3) Air bearings are ski like paddles that levitate the capsules above the surface of the tube to reduce friction.
4) The tube track is designed to be immune to weather and earthquakes. They are also designed to be self-powering and unobsrtuctive. The pillars that rise the tube abobe the ground have a small foot-print that can sway in the case of an earthquake. Each of the tube sections can move around flexibly of the train ships because there isn’t a constant track that capsules rely on.
With these innovations and completely automated departure system, Elon Musk’s dreams of the hyperloop being the fastest, safest and the most convenient form of travel in the world.
The enthusiasm of India for Rapid transportation system have attracted the hyperloop system which promises to transform the way India travels as it will-
- Reduce the time of travel at the same time enhancing the connectivity.
- Share the burden of freight and passengers with overburdened railways and airways.
- Be comparatively cheaper than other high speed/bullet trains.
- be build underground and above ground on columns and hence is flexible to diverse Indian Topography.
- If coupled with green energy it will become more energy efficient mode of travel.
- Can be used for shorter distance. e.g Pod-taxi proposal in Delhi. This will lower the crowd pressure on roads and metros.
- Per Km. installation cost will be cheaper than that of high speed bullet trains. Also Travel cost will be cheaper than a high speed trains.
- The tube design can withstand earthquakes. Hence it will be safer to operate in high seismic zone areas of India.
- High speed transportation could be achieved at lower consumption of energy.
Topic: Disaster and Disaster management
8) It is said that in Bhuj’s post 2001 earthquake rebuilding, the Gujarat approach is widely looked at as a model for reconstruction post natural disasters such as earthquakes. Discuss features of this disaster management model. (200 Words)

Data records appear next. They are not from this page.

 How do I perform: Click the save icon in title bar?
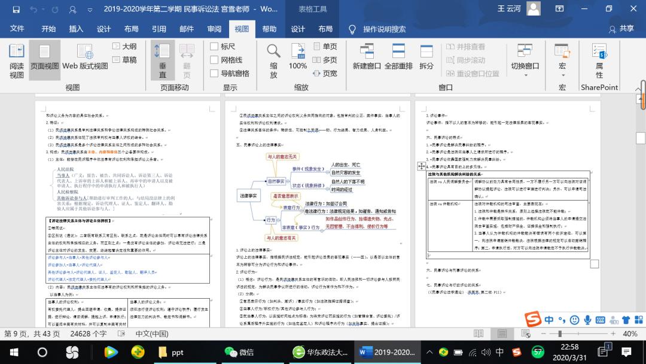tap(16, 10)
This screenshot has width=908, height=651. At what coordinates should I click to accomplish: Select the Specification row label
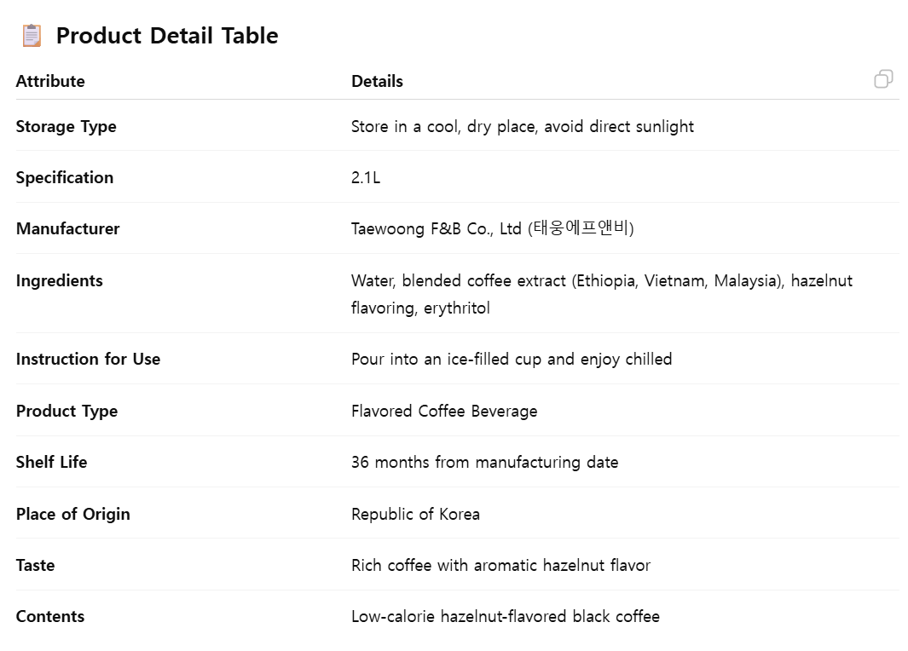[64, 177]
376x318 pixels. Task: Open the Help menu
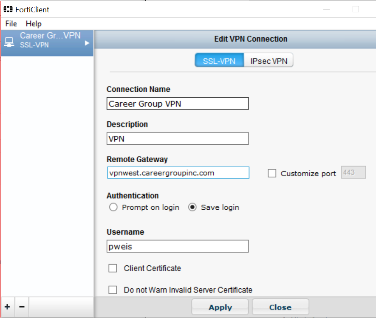point(33,24)
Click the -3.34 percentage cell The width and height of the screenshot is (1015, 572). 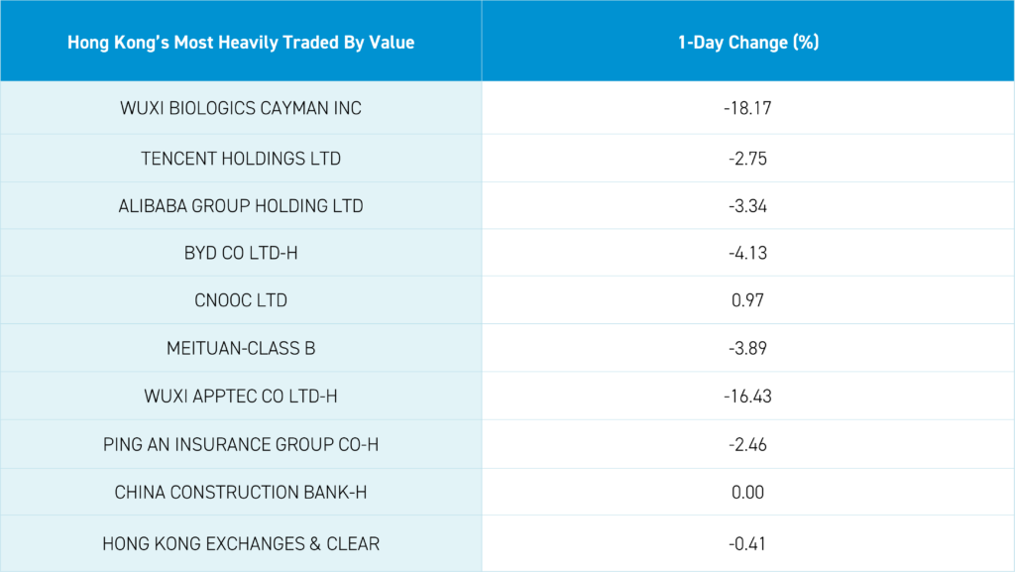(747, 206)
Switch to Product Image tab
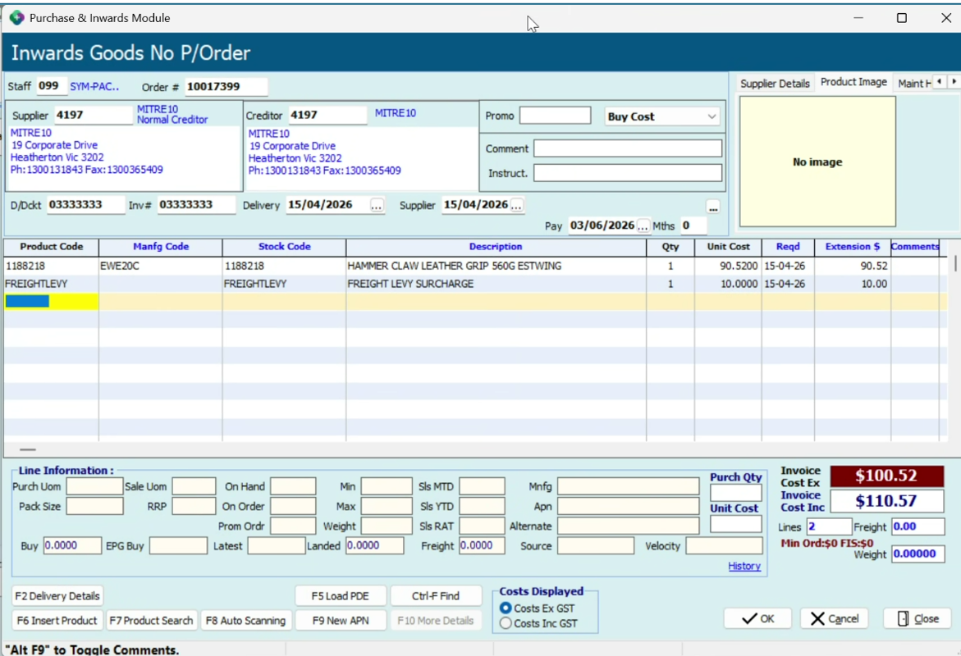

As the nation celebrated its 68th Republic Day, Gujarat mourned the 16th anniversary of the worst disaster that struck the state on January 26, 2001. Gujarat’s historic earthquake killed over 20,000 people, injuring 1,66,000, destroying nearly 4,00,000 homes. The shock waves spread over 700 km; 21 districts were affected and 6,00,000 people left homeless. While many believed that Gujarat would take years to get back to normal, the massive rehabilitation and reconstruction undertaken brought a resilient Gujarat back from the rubble. Bhuj, epicentre of the earthquake, managed to emerge strong after the disaster.
The disaster management model adopted has a number of positive features:
- Focus on disaster-resistant building technologies.
- Promoting a culture of development by allowing businesses to prosper in the region.
- Massive development of infrastructure, with significant land-based investments being made.
However, certain negative features have also been spotted, which are:
- Inequality as regards distribution of facilities meant for rehabilitation and reconstruction.
- Allotment of more resources towards areas which were more severely affected, even with respect to investment for development.
- Discriminatory allotment of houses, eventually benefitting the richer classes.
- Many poor and marginalized sections had to lose their lands in order to promote growth in infrastructure.
- Tremendous blow to the informal sector.
While NGOs emerged as a significant stakeholder in rehabilitation, local self-governing bodies like panchayats and municipalities were not sufficiently empowered. As Bhuj shows, disaster management practice in the country remains highly technical and instrumental — the current model does not have any effective policy framework to address social exclusion and the marginalisation of the poor. But any discussion on disaster management must address the proper assessment and identification of vulnerable groups. Reconstruction doesn’t mean only rebuilding houses but rebuilding lives, particularly of the weak. That alone leads to real development.